Consegna: Trascrivi senza modifiche le righe dalla riga che contiene "For every named target in this 100×517" alla riga che contiene "搜索 (343, 6)", entrambe incluse.

Voci sulle posizioni
####

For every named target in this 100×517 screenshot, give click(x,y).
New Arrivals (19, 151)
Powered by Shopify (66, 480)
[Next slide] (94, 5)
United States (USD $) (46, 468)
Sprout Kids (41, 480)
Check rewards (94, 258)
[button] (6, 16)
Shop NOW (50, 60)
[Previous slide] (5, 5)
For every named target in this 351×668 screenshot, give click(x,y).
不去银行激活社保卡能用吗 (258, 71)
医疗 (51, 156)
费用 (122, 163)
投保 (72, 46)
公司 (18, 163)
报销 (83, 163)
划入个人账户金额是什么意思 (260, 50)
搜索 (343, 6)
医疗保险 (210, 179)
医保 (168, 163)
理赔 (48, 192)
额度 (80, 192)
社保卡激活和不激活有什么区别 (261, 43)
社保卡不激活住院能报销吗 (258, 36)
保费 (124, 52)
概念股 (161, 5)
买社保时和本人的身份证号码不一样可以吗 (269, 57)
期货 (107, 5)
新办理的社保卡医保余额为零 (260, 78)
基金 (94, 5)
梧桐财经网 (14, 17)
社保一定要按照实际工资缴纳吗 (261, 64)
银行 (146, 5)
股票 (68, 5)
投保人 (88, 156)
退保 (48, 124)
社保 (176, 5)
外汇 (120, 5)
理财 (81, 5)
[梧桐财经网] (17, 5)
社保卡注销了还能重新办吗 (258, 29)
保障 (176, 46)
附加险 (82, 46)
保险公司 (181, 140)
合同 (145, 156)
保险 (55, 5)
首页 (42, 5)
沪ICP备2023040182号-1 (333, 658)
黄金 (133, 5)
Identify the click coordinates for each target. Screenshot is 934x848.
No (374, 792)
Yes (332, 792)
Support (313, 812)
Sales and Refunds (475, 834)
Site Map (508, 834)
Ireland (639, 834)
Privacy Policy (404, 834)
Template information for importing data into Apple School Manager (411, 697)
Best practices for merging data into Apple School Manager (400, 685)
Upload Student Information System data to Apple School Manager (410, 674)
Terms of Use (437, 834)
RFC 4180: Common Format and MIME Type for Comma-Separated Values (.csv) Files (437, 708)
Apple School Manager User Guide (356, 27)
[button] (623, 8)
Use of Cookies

####

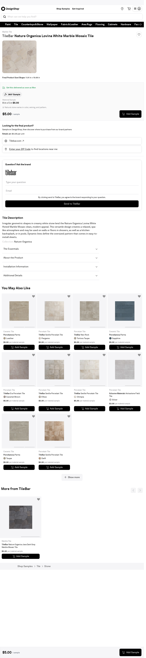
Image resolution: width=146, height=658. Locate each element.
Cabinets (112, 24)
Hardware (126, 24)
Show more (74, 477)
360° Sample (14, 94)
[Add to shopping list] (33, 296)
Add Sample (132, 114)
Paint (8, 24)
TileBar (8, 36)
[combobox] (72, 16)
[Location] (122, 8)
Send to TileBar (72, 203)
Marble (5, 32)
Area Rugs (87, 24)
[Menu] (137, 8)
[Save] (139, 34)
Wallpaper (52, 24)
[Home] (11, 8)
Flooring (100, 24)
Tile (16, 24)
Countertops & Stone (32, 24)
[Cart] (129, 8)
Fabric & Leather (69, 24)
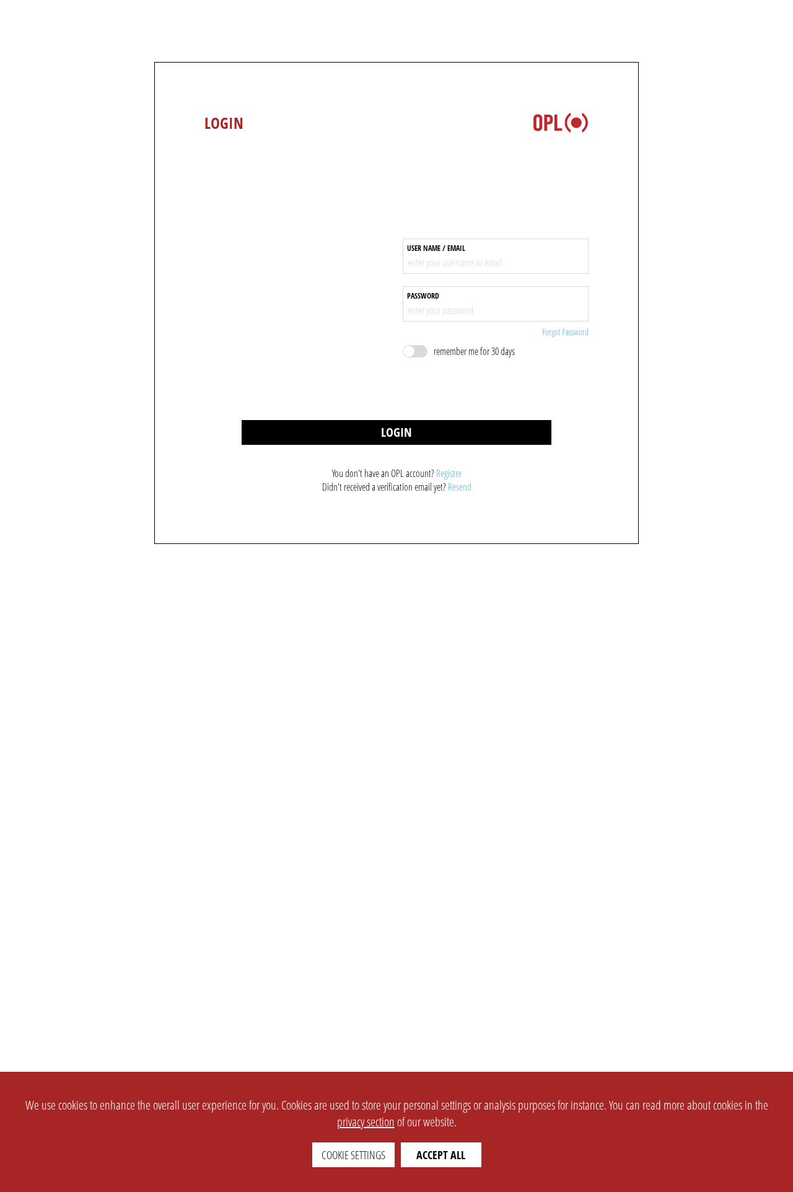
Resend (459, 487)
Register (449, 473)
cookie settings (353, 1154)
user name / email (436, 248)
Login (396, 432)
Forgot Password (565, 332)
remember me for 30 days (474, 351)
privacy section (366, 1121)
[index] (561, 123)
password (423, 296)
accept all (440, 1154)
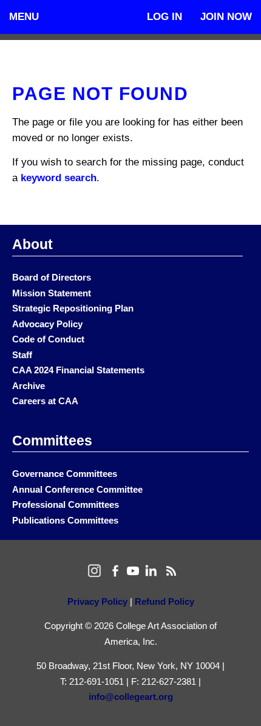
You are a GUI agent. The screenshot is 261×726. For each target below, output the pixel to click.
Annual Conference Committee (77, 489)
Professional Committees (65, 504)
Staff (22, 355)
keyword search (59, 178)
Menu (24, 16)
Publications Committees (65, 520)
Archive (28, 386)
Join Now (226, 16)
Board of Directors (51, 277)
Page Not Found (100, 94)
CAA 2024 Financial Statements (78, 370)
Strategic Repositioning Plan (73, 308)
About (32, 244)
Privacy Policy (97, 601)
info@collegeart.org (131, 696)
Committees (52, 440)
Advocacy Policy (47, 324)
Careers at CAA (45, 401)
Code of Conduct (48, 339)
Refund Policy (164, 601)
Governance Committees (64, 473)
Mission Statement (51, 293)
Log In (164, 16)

####

Risposta completa:
For every named target in this 100×517 screenshot, give click(x,y).
New Arrivals (19, 151)
Powered by Shopify (66, 480)
[Next slide] (94, 5)
United States (USD $) (46, 468)
Sprout Kids (41, 480)
Check rewards (94, 258)
[button] (6, 16)
Shop NOW (50, 60)
[Previous slide] (5, 5)
For every named target in this 351×668 screenshot, give click(x,y).
不去银行激活社保卡能用吗 (258, 71)
医疗 (51, 156)
费用 (122, 163)
投保 (72, 46)
公司 (18, 163)
报销 (83, 163)
划入个人账户金额是什么意思 (260, 50)
搜索 (343, 6)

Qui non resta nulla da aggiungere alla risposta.